China to enhance water transport safety control

Chinese transport authorities are to step up water safety controls following a bridge collapse that left nine people dead in south China's Guangdong Province more than 10 days ago.


    Weng Mengyong, vice minister of communications, said Tuesday at a press conference that the government was gravely concerned over the safety of public transport facilities.


    The Ministry of Communications had urged local departments to reinforce bridges on all major waterways, Weng said.


    His ministry on Thursday launched a six-month nationwide campaign to prevent collisions between vessels and between vessels and bridges and other facilities along waterways.


    The campaign would also target ships transporting crude oil and dangerous materials with the purpose of preventing leaks and environmental pollution, he said.


    "I speak here taking full responsibility for my own words that the bridges across the Yangtze River have quality assurances.
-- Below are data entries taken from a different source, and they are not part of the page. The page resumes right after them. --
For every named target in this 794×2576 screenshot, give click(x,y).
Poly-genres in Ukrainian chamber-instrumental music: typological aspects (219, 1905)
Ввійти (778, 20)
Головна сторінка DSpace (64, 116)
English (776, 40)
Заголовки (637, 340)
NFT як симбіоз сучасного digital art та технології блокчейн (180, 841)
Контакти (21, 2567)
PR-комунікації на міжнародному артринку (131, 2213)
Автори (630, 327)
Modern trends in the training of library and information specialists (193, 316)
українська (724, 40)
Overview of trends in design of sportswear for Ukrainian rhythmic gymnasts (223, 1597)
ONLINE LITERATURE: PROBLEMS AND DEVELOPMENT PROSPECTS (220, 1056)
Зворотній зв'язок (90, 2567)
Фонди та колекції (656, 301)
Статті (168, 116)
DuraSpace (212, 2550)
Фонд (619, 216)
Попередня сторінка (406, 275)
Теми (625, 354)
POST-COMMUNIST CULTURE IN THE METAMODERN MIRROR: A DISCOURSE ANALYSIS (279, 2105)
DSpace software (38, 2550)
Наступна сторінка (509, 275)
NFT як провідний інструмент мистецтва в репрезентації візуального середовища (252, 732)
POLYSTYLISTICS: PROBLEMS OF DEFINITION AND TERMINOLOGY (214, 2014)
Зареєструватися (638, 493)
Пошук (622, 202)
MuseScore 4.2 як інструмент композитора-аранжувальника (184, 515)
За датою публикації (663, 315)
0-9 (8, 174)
The large bridges made in recent years in particular have taken into full account a variety of elements," he said.


    Four vehicles carrying seven people and two road workers were thrown into the Xijiang River in Guangdong on June 15 when, in heavy fog, a cargo vessel traveling along the river ploughed into a section of the 1,600-meter-long Jiujiang bridge that spans the river, causing part of it to collapse.
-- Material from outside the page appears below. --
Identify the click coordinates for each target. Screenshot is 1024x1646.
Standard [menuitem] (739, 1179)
    Investigators said the collapse had nothing to do with the quality of the construction of the bridge which opened to traffic in 1988.
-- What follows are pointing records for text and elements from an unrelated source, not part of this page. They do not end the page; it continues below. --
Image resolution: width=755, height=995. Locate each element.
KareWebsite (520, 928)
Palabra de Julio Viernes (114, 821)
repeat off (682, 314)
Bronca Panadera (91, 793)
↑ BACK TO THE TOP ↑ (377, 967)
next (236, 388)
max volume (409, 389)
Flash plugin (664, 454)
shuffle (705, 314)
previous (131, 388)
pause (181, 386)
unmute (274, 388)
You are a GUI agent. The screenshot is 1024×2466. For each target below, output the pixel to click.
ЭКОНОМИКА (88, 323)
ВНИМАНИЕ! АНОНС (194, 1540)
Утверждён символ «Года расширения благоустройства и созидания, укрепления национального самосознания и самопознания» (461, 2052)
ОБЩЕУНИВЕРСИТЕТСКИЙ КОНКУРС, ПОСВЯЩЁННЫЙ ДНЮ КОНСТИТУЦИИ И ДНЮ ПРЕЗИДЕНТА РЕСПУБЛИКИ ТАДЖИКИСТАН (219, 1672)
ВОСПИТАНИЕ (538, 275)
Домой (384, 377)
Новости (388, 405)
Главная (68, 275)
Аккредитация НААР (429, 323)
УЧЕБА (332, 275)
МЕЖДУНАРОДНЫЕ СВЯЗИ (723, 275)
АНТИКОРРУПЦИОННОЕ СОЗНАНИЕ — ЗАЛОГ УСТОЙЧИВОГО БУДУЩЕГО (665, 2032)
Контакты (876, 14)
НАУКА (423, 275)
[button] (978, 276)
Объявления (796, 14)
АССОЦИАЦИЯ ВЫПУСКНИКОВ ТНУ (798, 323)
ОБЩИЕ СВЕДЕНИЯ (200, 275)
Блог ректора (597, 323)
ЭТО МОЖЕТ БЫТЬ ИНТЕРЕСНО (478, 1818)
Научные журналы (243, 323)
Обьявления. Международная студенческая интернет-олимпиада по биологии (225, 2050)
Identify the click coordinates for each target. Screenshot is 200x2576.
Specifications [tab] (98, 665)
    The water transport safety issue has been brought into the limelight after the fatal collision despite a drop in waterway accidents and deaths.


    Compared with 2000, the number of water traffic accidents in 2006 had dropped by 31 percent and the death toll by 35 percent.


    Last year, the daily number of vessels entering the Yangtze River and the Pearl River averaged more than 3,000. The country's water transport control authorities are under increasing pressure as vessels get bigger and traffic flows get denser.


    The government has worked out a scheme for the supervision of water transport safety and the command of emergency rescue work.


    Under the scheme, the water safety control authorities would carry out real-time supervision of passing vessels and ensure round-the-clock rescue service available within 45 minutes on inland routes.


    At least, Weng said, 93 percent of accident victims are rescued every year, adding that in cases of oil spills on key water areas, rescue teams would be able to clean up to 1,000 tons of oil every time.


    Wrecked ships weighing less than eight tons would be salvaged and the depth of under-water rescue work would reach 300 meters, said Weng.


    "By 2020, the country will have a comprehensive all-weather and quick-response water transport safety supervision and rescue system on major inland rivers including the Yangtze, Zhujiang and Heilongjiang rivers," he said.


    The government would also step up construction of inland routes and major ports to improve water traffic conditions.


    Weng said 20 provincial regions and 56 cities with more than 500,000 people would be linked by major inland routes and ports by 2020, saying it would save land resources and intensify national transport capacity.